START TASK INPUT
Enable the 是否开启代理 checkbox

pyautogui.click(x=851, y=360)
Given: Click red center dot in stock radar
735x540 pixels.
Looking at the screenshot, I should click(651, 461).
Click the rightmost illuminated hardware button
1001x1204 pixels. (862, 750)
END TASK INPUT
START TASK INPUT
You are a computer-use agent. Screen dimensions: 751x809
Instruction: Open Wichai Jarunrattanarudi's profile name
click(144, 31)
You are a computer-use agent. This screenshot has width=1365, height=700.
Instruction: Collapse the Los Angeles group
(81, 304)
END TASK INPUT
From the listing, please work out how many lines contain "computer". Give the number only.

2